*Work required:* Word for word, copy out the data below, omitting pictures.

[Dataset entries]
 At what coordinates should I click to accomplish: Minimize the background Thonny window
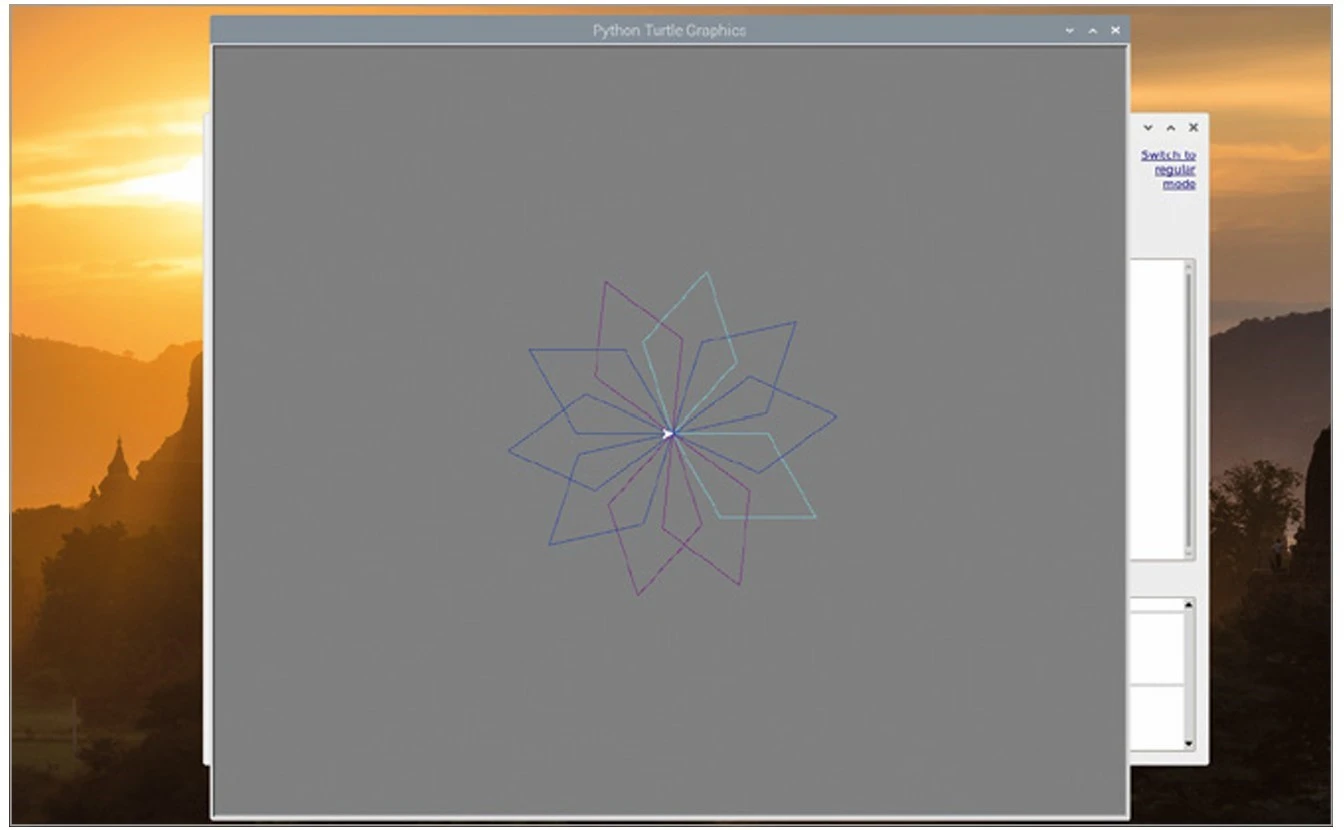[x=1148, y=128]
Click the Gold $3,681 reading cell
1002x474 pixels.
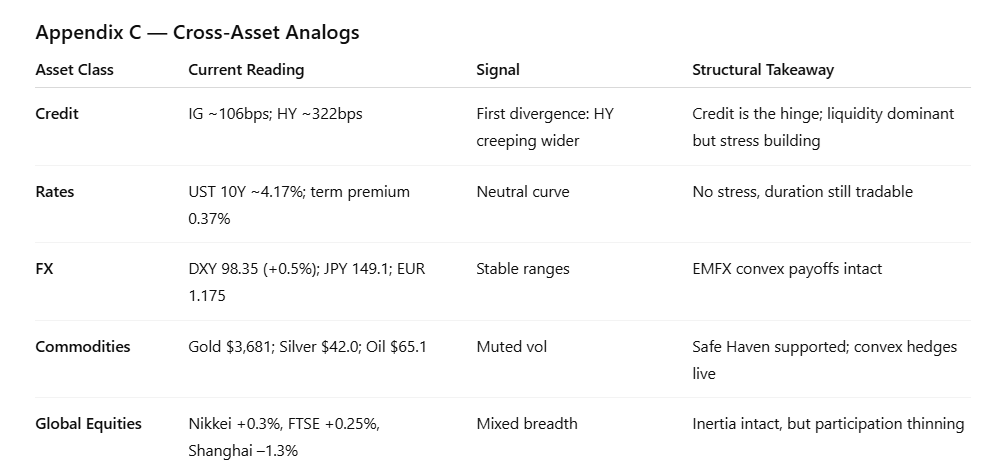click(307, 347)
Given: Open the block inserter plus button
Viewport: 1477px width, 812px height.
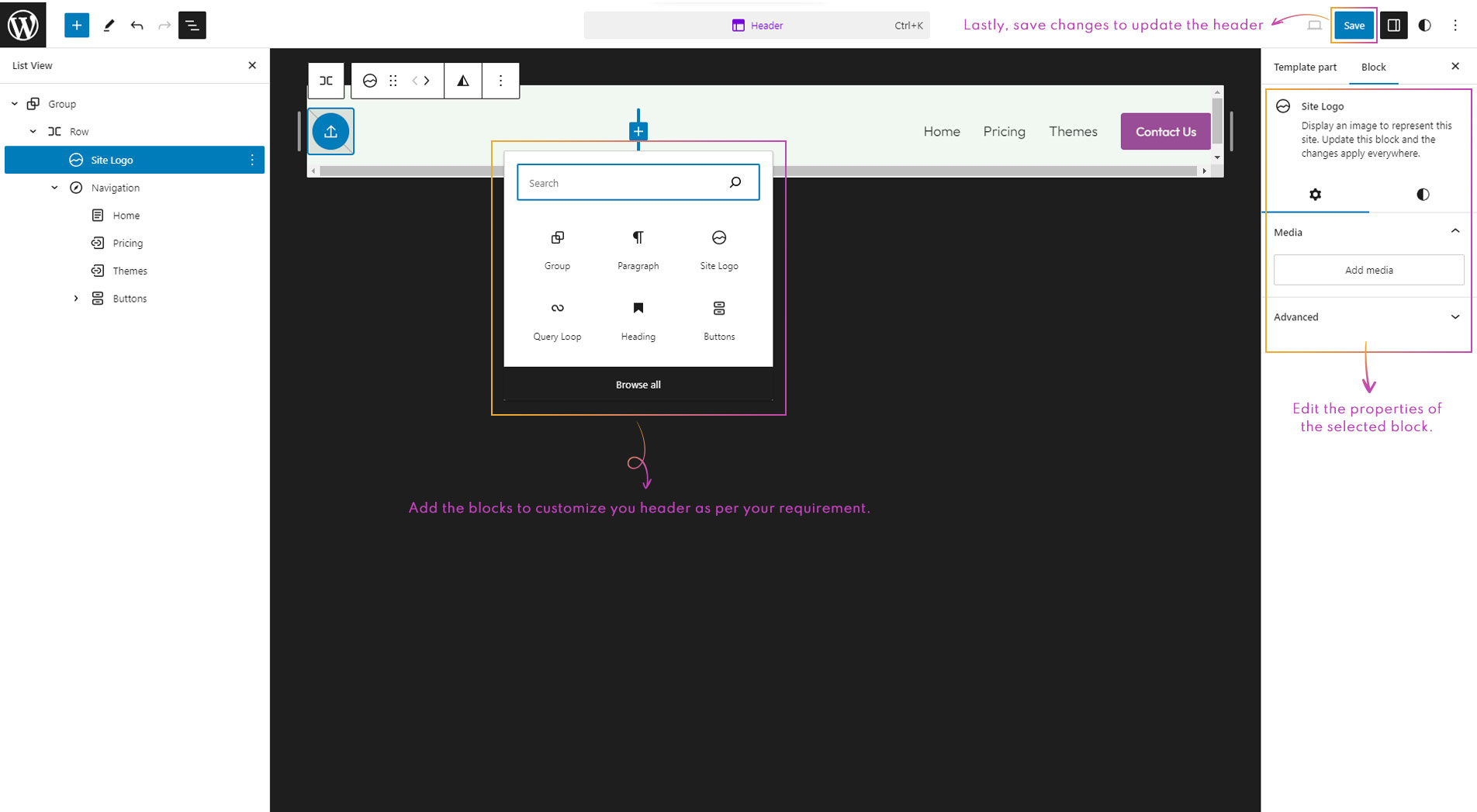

*Exercise response:*
 At what coordinates should I click to accomplish: Minimize the background Thonny window
[x=1148, y=128]
Click the Gold $3,681 reading cell
1002x474 pixels.
click(307, 347)
Given: Open the block inserter plus button
Viewport: 1477px width, 812px height.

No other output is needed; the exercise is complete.